I think the duplicate content penalty of Google is over-rated. Re the example with EB Games and Gamespot I have seen this type of thing a lot, and it's almost NEVER penalised. Reason - they are established, reputable, large sites. Where it DOES occur is on blogs, articles etc which have the same articles posted. Generally it's not so much Google penalizing a site specifically for having this type of information, rather it sees the two lots of content as being the same and then just picks one to index. The ones NOT indexed will usually see it as a penalty, more it's just Google recognizing the duplicate content and picking one lot only to index. Matt
I'am running a related experiment. Seem like websites with an amount of incoming pagerank has the abount of maximum indexed pages - page rank experiment
That's a nice experiment. Don't forget to let us know if the pages get de-indexed (or lose rank) in a couple weeks.

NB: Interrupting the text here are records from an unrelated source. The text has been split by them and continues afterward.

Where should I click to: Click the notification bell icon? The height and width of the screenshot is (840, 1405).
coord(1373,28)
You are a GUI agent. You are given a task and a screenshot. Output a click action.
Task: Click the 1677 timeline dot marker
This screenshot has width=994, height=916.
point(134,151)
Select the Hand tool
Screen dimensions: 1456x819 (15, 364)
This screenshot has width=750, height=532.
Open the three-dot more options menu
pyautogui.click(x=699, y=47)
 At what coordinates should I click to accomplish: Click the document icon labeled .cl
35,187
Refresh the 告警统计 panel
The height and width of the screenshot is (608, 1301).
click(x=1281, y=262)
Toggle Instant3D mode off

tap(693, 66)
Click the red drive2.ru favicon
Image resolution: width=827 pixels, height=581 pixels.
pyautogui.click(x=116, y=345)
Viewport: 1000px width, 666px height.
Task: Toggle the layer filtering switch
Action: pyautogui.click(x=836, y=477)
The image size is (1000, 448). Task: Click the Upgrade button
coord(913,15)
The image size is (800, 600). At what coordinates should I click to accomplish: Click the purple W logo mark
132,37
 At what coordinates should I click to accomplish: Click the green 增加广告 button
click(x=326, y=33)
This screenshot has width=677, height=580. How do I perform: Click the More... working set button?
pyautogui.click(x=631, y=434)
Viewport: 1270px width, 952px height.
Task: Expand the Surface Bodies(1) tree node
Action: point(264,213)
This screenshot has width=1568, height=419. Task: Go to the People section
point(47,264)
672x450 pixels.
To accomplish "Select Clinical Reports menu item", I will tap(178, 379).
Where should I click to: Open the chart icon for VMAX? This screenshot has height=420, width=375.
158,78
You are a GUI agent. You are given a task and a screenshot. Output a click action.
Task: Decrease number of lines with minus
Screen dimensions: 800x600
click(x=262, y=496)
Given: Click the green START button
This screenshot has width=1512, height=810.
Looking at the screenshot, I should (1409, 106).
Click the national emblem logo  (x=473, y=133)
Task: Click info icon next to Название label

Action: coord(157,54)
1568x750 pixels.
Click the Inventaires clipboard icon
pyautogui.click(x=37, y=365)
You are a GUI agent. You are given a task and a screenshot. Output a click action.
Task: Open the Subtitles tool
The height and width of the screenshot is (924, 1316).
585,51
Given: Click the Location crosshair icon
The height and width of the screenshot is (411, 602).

I wasn't talking about the date on the site. I AM talking about the date that Google first indexed the content on each of the sites. They are not going to use index date either, because like I said, different sites have different crawl frequencies. Some only get crawled once per month or so, others get crawled once every two weeks or so, some get crawled once a week, others get crawled constantly - 24x7. So it would be VERY unfair to those sites that only get crawled once per month or once every week or two to use the index date/time to distinquish duplicates. They would never get credit for their content if other sites which get crawled more frequently were copying and republishing it on their sites.j Here's a video of Cutts talking about it at SMX a couple years ago. He specifically mentions how they have to take crawl rate into account when coming up with a solution for figuring out the original from duplicates to prevent smart blackhats from claiming content from sites that are crawled infrequently. He mentions how dups aren't so much a problem w/ blogs because of pings... but they do w/ traditional web sites. He also mentions adding a link in RSS feeds back to the original version on your site to help them distinguish original from dups.
Sorry I forgot the link. At 2 min in he specifically mentions how they have to consider crawl rates... at about 2:45ish he mentions putting links back to your copy of the content in RSS feeds to help them know who the originator is. Of course, it's 2 years old. Lot's can change between then and now. However, it shows that they don't like to implement "checks" for things that can affect rankings (like duplicate content) unless it can be done in a way that is fair and not spammable. And since using the first copy crawled as the originator would be totally unfair to sites that get crawled infrequently, it's very unlikely that is the determining factor.